For months now we have been reading this passage from Isaiah 42:16 as a source of strength and courage, hope for our future as we discern God’s movement in the life of our church. For months we have been talking about blindness and God leading us down a road not knowing where the road is going. And so I thought it fitting to share with you here at First Pres Itasca along with our people of Elk Grove Pres why this passage it so significant to all of us at this point in time when both of our churches are in similar places. And why, particularly right now, we have to trust the darkness we are experiencing. Now it is time to look more closely at this passage and understand more about Isaiah’s prophetic words, words that brought hope to a broken people, words that reoriented them to God’s presence. Words spoken to a people who were blind.
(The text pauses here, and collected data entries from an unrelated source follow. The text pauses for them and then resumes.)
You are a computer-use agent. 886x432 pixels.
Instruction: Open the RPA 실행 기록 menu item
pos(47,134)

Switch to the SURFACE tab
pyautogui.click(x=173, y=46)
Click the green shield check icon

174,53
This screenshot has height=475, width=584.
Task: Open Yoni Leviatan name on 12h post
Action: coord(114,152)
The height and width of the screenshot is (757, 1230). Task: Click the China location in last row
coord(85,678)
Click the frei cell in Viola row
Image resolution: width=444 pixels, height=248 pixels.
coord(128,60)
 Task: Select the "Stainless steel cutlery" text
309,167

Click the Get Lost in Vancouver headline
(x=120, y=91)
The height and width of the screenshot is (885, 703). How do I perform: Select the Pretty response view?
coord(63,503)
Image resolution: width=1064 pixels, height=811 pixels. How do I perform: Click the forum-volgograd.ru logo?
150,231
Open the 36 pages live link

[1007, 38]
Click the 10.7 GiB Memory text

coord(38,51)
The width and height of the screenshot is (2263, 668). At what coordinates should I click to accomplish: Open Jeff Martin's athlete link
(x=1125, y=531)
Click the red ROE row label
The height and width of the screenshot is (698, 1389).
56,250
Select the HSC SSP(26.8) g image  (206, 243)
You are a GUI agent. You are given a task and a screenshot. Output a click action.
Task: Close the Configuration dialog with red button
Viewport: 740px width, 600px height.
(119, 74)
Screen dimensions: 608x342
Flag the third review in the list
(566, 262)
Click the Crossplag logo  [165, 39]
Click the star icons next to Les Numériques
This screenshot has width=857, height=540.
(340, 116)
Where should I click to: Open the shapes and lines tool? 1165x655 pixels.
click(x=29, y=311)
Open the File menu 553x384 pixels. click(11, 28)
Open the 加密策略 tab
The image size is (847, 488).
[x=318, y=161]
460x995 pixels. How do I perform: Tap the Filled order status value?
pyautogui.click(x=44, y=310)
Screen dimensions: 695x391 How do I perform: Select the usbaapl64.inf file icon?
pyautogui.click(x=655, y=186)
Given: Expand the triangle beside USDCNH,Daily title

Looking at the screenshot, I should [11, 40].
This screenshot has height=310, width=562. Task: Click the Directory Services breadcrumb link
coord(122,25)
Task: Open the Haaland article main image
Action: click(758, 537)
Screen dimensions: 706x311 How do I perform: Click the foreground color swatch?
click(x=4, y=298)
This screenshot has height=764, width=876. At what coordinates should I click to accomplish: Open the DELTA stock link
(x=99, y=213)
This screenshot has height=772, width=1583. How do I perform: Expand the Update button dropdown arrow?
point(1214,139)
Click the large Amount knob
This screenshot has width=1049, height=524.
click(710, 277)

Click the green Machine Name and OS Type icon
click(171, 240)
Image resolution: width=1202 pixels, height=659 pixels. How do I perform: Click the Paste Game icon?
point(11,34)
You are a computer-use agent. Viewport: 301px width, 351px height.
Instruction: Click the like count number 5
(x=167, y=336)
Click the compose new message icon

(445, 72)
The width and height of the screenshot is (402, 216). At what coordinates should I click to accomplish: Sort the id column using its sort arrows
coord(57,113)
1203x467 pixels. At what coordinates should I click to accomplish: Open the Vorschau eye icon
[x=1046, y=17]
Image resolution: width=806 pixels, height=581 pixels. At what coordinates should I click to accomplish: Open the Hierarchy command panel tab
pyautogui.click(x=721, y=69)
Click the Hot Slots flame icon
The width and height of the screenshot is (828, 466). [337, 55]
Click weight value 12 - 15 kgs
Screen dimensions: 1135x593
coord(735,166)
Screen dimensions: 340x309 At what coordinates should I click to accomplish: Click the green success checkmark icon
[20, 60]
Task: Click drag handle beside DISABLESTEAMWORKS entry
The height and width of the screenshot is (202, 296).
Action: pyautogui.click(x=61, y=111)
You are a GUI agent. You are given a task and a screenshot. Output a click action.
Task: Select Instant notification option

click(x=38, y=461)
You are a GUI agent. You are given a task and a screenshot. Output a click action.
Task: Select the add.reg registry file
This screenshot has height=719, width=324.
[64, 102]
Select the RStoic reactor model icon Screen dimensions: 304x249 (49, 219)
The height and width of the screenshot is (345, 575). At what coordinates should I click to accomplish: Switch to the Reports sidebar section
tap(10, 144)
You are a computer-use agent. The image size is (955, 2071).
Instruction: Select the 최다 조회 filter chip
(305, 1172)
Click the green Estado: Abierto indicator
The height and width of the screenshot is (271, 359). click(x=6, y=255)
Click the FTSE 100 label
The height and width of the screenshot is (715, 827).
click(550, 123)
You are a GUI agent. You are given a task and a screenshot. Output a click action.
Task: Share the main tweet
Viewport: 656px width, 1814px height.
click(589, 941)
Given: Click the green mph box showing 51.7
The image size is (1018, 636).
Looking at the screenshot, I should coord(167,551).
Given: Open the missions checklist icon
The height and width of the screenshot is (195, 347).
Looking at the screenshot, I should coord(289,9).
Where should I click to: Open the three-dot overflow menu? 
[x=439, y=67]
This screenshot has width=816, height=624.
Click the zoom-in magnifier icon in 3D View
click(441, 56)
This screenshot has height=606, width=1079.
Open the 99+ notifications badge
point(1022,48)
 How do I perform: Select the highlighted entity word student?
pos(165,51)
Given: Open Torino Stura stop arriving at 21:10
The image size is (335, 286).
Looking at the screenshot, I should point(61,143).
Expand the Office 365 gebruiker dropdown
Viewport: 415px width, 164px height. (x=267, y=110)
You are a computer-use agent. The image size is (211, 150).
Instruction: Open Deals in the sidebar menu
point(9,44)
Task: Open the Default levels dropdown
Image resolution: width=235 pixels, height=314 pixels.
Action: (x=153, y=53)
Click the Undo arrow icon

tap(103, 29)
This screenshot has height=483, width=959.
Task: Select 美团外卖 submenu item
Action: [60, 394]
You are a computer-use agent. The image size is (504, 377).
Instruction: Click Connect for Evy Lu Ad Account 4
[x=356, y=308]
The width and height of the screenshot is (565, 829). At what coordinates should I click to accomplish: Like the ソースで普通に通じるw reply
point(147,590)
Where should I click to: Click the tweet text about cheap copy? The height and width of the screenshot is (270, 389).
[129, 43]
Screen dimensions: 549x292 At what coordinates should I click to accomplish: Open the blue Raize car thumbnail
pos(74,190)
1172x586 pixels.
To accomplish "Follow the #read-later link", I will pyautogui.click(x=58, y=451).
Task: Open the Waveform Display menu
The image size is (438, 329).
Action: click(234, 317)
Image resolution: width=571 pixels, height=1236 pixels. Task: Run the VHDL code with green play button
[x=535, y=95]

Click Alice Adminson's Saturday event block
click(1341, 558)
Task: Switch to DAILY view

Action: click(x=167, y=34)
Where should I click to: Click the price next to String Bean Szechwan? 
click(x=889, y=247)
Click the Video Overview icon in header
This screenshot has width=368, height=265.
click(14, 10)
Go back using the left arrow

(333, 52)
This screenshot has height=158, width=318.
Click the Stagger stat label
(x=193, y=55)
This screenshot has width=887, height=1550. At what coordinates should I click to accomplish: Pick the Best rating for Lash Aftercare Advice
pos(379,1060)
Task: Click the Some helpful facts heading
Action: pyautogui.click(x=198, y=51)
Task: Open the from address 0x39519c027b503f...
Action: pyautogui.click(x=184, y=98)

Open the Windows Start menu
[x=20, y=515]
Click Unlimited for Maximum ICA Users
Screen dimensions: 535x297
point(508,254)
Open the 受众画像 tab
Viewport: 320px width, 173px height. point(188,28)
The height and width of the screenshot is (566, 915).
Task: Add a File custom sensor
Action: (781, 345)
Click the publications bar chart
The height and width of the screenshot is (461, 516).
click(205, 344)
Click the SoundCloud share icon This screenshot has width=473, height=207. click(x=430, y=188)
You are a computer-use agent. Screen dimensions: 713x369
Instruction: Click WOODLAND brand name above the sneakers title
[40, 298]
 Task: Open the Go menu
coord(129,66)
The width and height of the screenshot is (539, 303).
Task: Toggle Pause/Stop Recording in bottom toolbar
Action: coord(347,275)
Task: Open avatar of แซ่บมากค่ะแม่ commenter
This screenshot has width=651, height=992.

Hear now our scripture passage from Isaiah.

Isaiah 42:16:

I will lead the blind
    by a road they do not know,
by paths they have not known
    I will guide them.
I will turn the darkness before them into light,
    the rough places into level ground.
These are the things I will do,
    and I will not forsake them.

 

As we begin, I have an important question to ask you, do you think we, you and I, do you think there is a possibility that we could be blind? Could we be blind and not even know it? I see all of you looking at me, I see your eyes…and I think most of us would be quick to say, “I’m not blind, I am fully aware of everything going on around me.”

But reading this passage in Isaiah causes me to pause and wonder. It signals to all of us that those original people hearing Isaiah’s words over 2,600 years ago must have been blind in some way.  And it must have been a different kind of blindness that we normally think of, and even more significant, it seems to have been a blindness that they were not aware of, or at least they didn’t realize the effect it was having on their lives.

Why are they blind? Why does God refer to them as blind? There are some important things we need to know. These prophetic words were spoken to the Israelite community living in captivity, living in Babylon far from their home in Judah from Jerusalem the beloved city where years earlier they witnessed the destruction of Solomon’s temple. Now, away from their homeland, away from their culture and traditions…years have passed, 70 years have gone by and they have forgotten. They have forgotten the source of their sight, the God of the generations of those who have gone before. They have forgotten.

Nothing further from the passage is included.